4.3.6. Experiment on An IKONOS Grayscale Image
shows the results of three different methods for extracting the road centerline from an IKONOS grayscale remote sensing image. As can be seen from the figure, all roads can be extracted completely by the three methods. The road centerline extracted by Hu’s method is the smoothest, but the limitation of the piecewise parabolic model it uses causes the extracted results in areas with large changes in road curvature to tend to deviate from the road center. Miao’s method and the ECFM method can avoid this problem. Compared with Miao’s technique (which considers only the spectral features of roads), the ECFM method (which fuses the edge features and spectral features, thereby potentially overcoming the influence of spectral changes placed by shadows on road extraction results to a certain extent) shows better performance on shadow and vegetation occlusion. As can be seen from the statistical results in Table 3
, the extraction completeness of all three methods is high when the same number and location of road seed points are used. However, our method achieves the best performance in terms of extracting correctness indicators. Similarly, our method demonstrates the best quality.

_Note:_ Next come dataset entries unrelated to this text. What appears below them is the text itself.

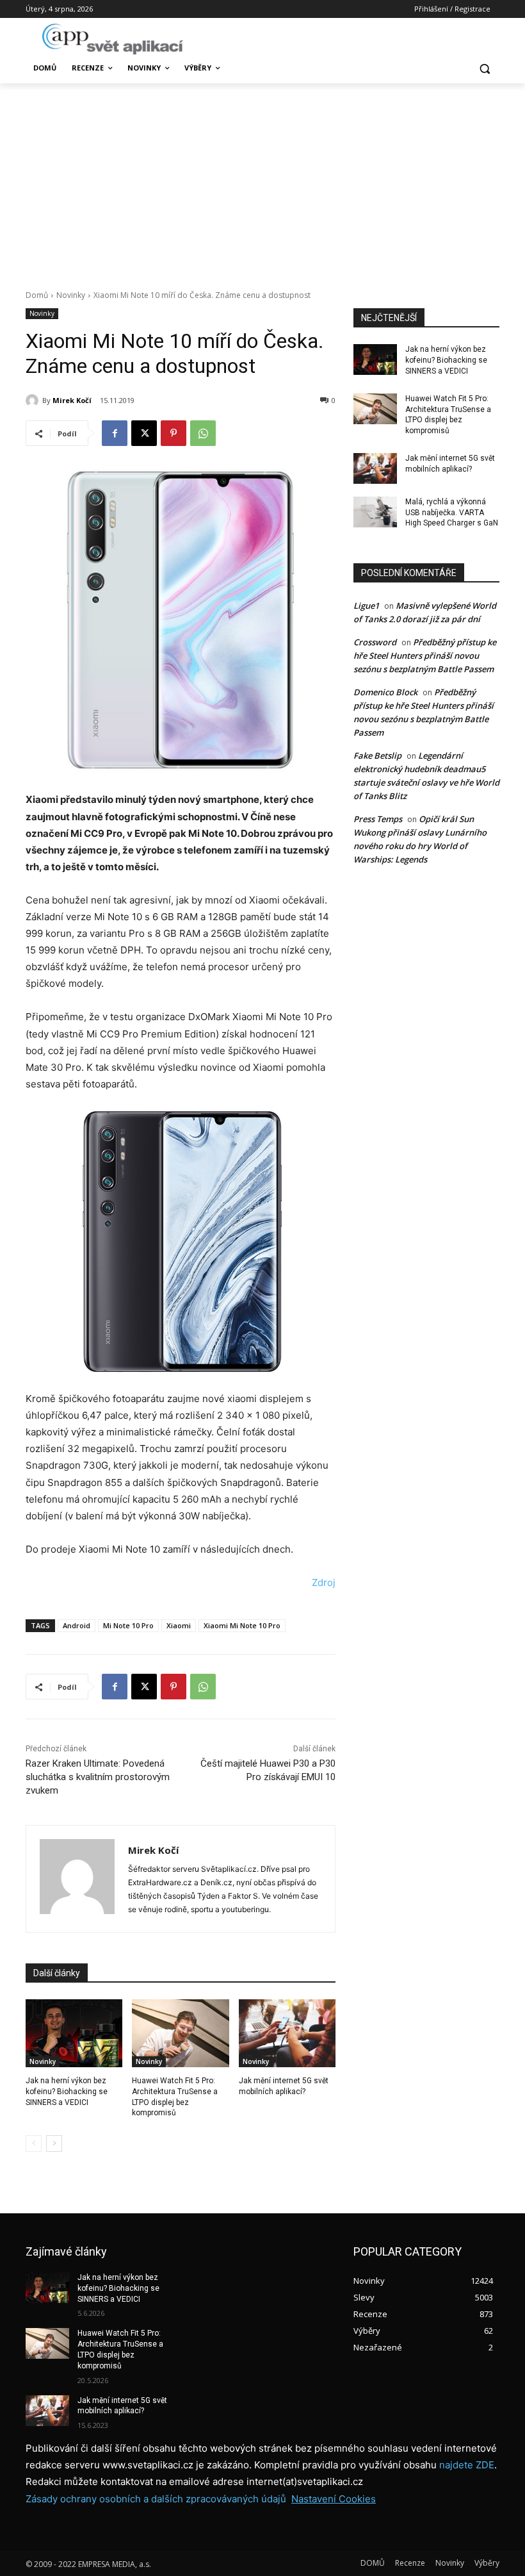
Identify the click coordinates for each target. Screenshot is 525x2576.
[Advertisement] (262, 179)
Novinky (70, 295)
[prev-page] (34, 2143)
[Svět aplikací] (113, 39)
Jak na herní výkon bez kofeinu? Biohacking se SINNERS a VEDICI (67, 2091)
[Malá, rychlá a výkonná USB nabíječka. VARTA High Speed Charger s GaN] (375, 512)
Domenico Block (385, 692)
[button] (484, 68)
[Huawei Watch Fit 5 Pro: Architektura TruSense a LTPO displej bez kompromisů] (180, 2033)
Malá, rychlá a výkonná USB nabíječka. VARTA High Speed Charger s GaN (451, 512)
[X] (144, 433)
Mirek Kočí (72, 400)
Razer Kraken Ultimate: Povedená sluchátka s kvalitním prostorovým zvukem (98, 1777)
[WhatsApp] (203, 433)
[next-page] (54, 2143)
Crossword (374, 642)
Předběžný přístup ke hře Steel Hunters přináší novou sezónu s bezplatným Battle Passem (424, 655)
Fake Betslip (377, 755)
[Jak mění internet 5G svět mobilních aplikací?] (287, 2033)
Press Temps (377, 819)
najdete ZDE (466, 2465)
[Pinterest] (173, 433)
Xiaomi (178, 1625)
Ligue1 (366, 605)
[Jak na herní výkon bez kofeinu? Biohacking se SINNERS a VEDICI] (74, 2033)
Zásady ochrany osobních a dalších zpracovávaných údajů (156, 2499)
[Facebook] (114, 433)
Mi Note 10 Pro (128, 1625)
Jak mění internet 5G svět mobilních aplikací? (122, 2406)
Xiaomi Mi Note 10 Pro (242, 1625)
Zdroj (323, 1582)
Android (76, 1625)
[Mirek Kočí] (34, 400)
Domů (37, 295)
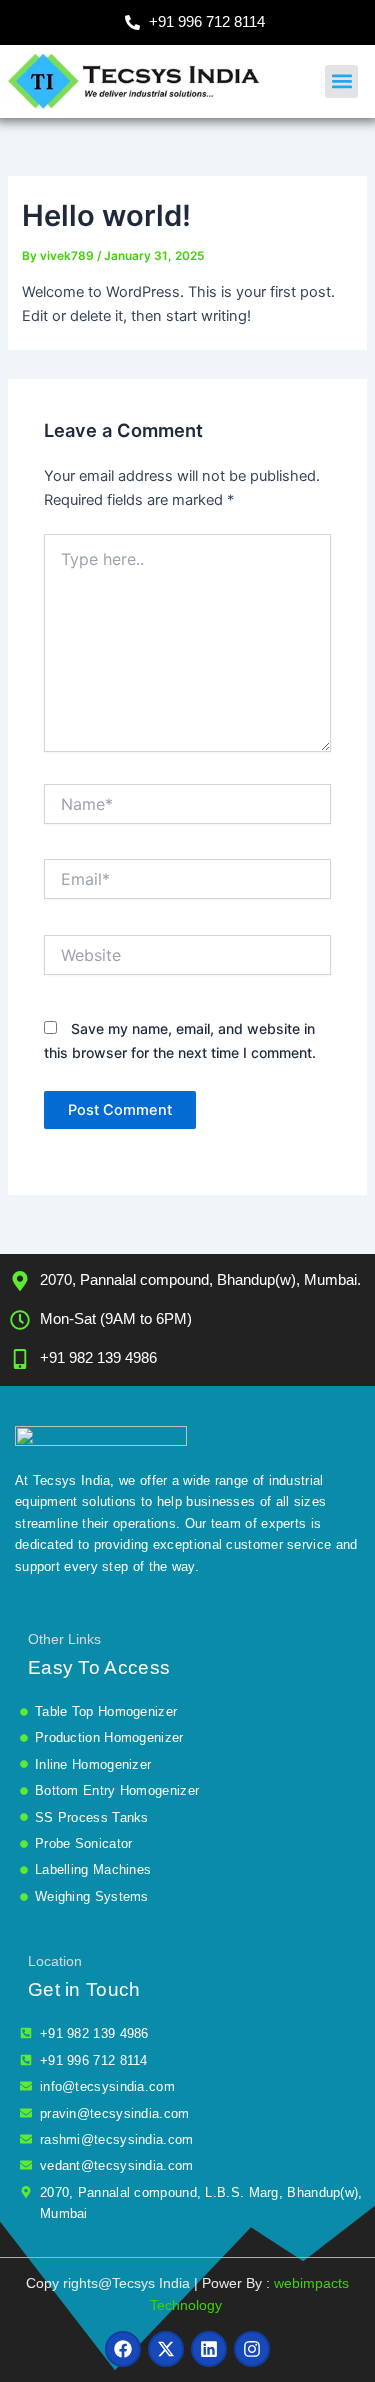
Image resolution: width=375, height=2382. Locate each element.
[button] (341, 81)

This study presents a semiautomatic approach that uses road seed points to extract road centerlines from VHR remote sensing images. An edge-constraint-based weighted fusion model was introduced to overcome the influence of road occlusion and noise on road extraction. Finally, an edge-constraint fast marching method was proposed to improve the accuracy and quality of the road extraction results.
Six experiments were conducted on eight VHR remote sensing images that are related to different road conditions, including vehicle occlusion, sharp roadway curves, and building shadows. The advantages of the proposed method are as follows: (1) favorable road extraction accuracy and efficiency and (2) robustness to extracting road centerlines from VHR remote sensing images. Overall, the presented method is a superior and practical solution to road extraction from VHR optical remote sensing images.
In future work, the performance of the proposed method on additional types of remote sensing images, such as unmanned aerial vehicle images with very high spatial resolution, will be extensively investigated. The application of the proposed method to roads constructed from different materials and the automatic selection of road seed points are interesting future research directions.